For .dvcignore and .gitignore -

data/data1
to_ignore*
!to_ignore-NOT.txt

Following outputs differ -

dvc-demo-2 on  master [!?] via 🐍 v3.11.4 (.venv)
❯ git check-ignore data/*
data/data1
data/to_ignore.txt

dvc-demo-2 on  master [!?] via 🐍 v3.11.4 (.venv)
❯ dvc check-ignore data/*
== I am LOCAL DVC ==
data/data1
data/to_ignore-NOT.txt
data/to_ignore.txt

@dberenbaum This definitely seems like a bug. I believe the test cases are wrong and needs to be updated. Can the team confirm?

anunayasri avatar Oct 08 '24 16:10 anunayasri

@anunayasri good catch. Yes, I think DVC check-ignore should behave the same way as git.

I believe the test cases are wrong and needs to be updated. Can the team confirm?
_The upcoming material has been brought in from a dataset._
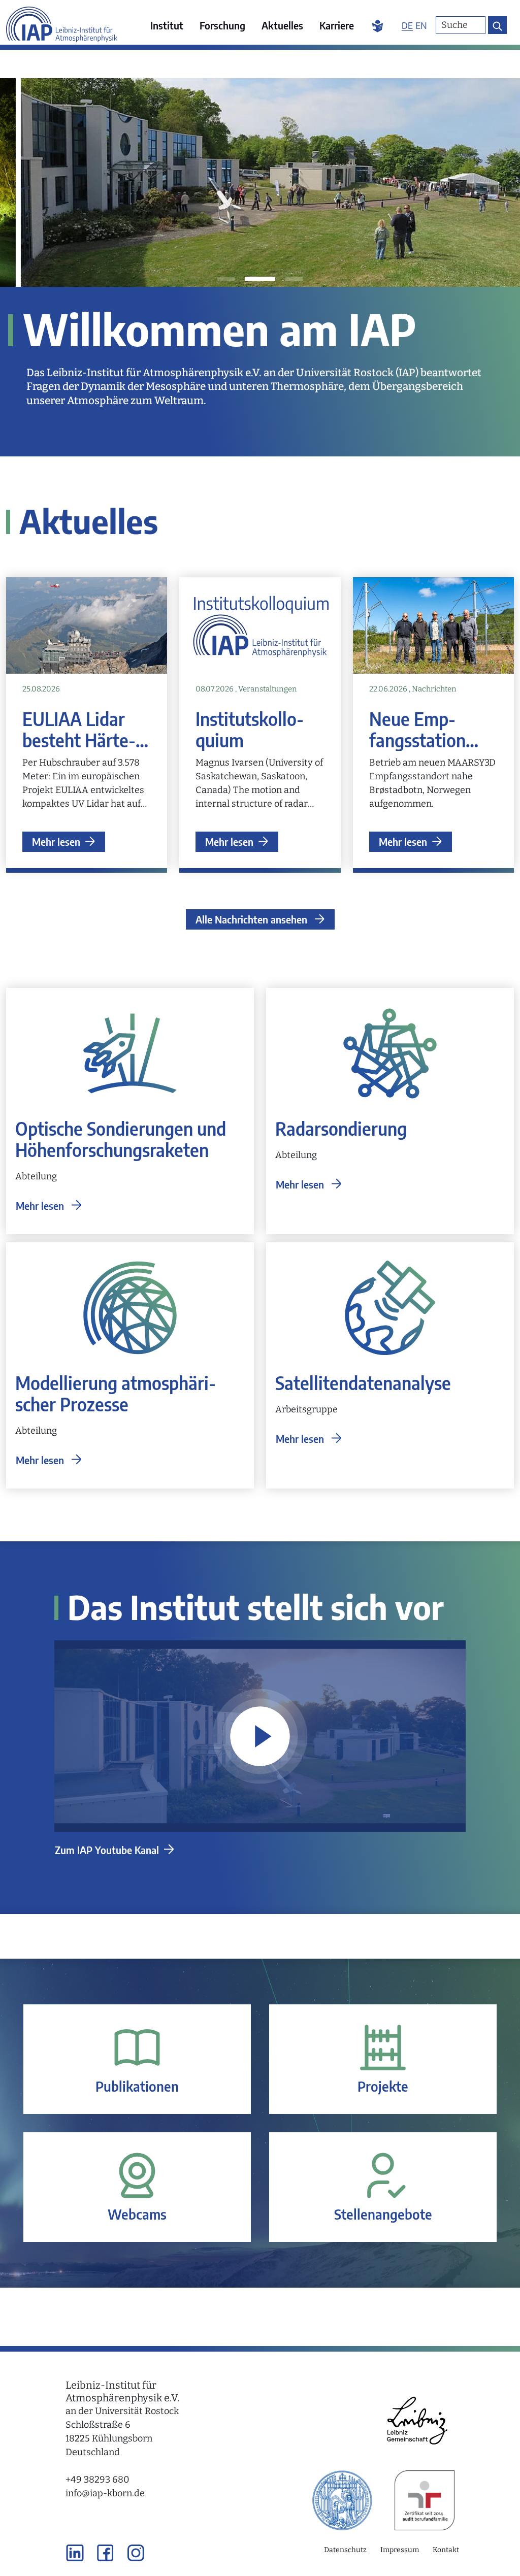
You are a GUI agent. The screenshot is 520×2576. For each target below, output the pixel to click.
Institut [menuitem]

only test case, or the implementation as well?

shcheklein avatar Oct 10 '24 02:10 shcheklein

@shcheklein Of course, we have to update both the test case and the implementation. By test case I meant that the expected behaviour is misaligned.
I working on another issue. Will try to fix this post that.

anunayasri avatar Oct 10 '24 05:10 anunayasri